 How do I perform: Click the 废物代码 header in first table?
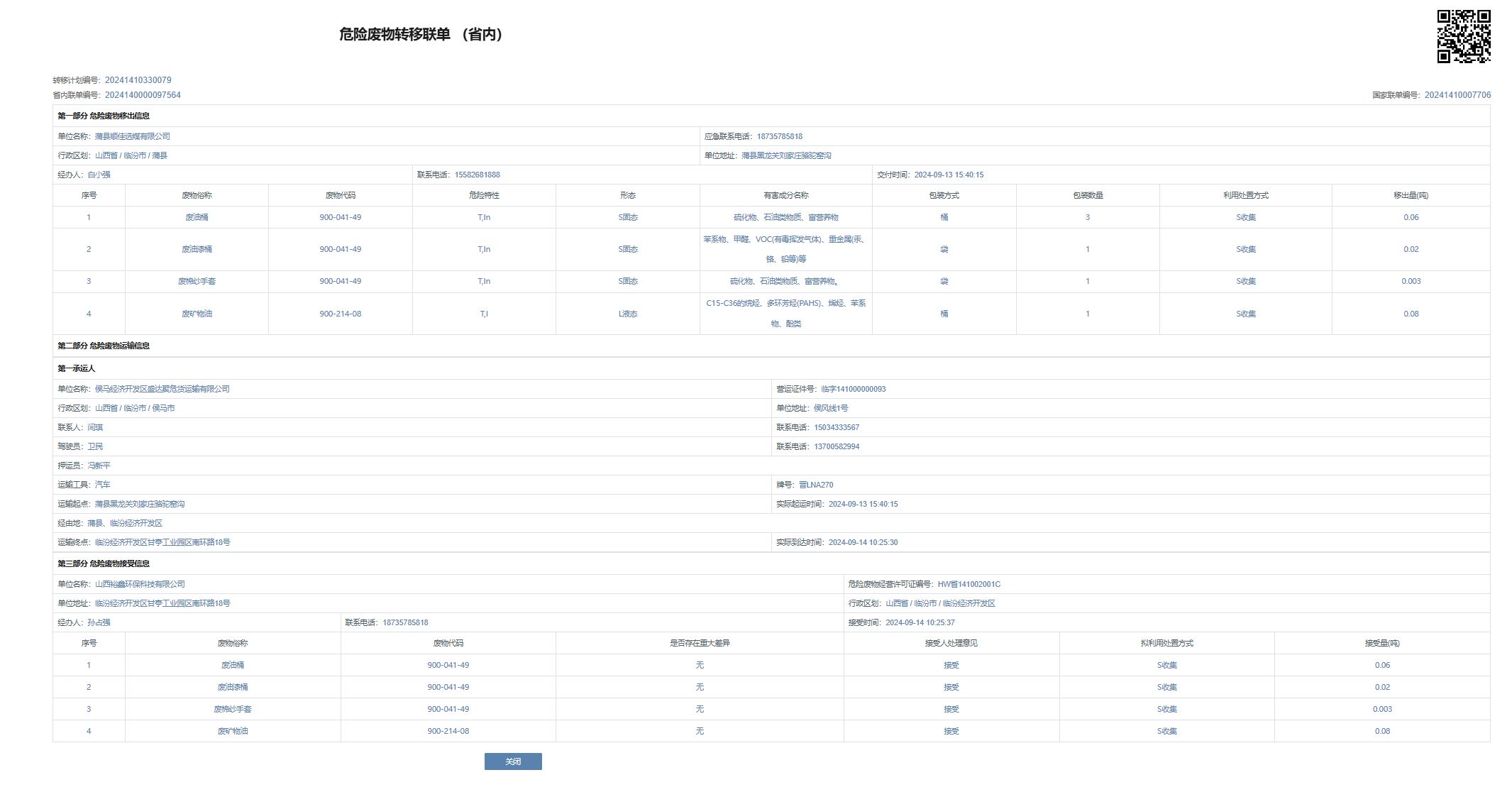click(x=340, y=195)
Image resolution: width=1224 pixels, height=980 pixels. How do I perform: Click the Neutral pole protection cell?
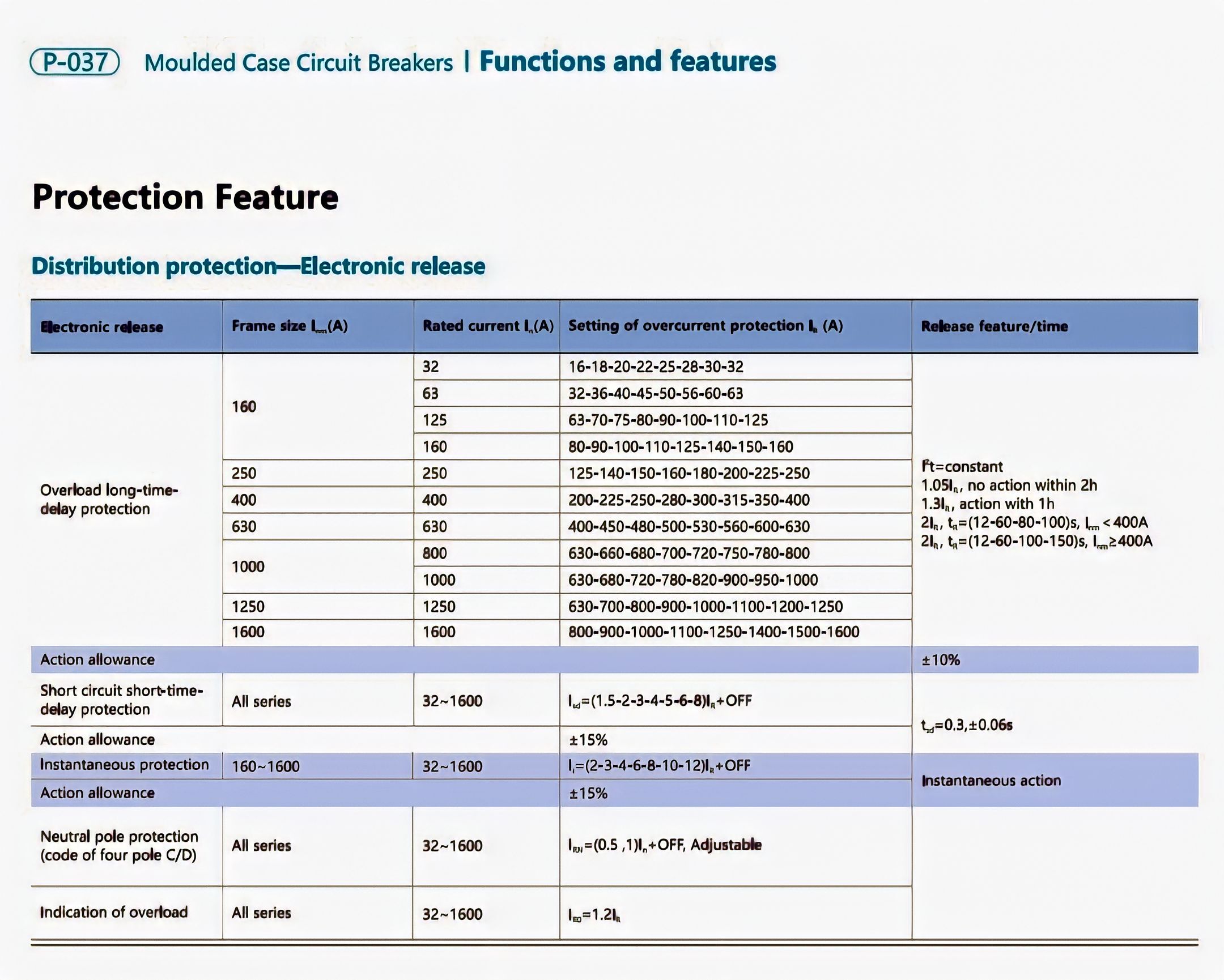[x=119, y=846]
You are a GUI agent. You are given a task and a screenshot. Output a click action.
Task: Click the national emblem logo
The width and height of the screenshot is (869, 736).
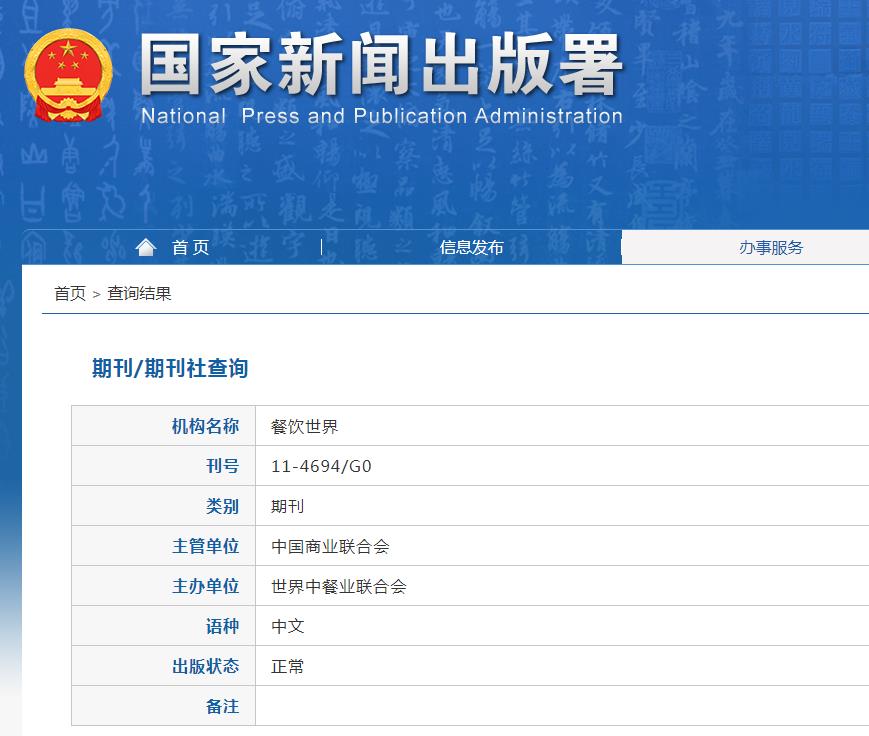click(68, 77)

---+---

**Work instructions:** Count the lines in the listing above that contain the word "screenshot", and give only that number.

**The response:** 2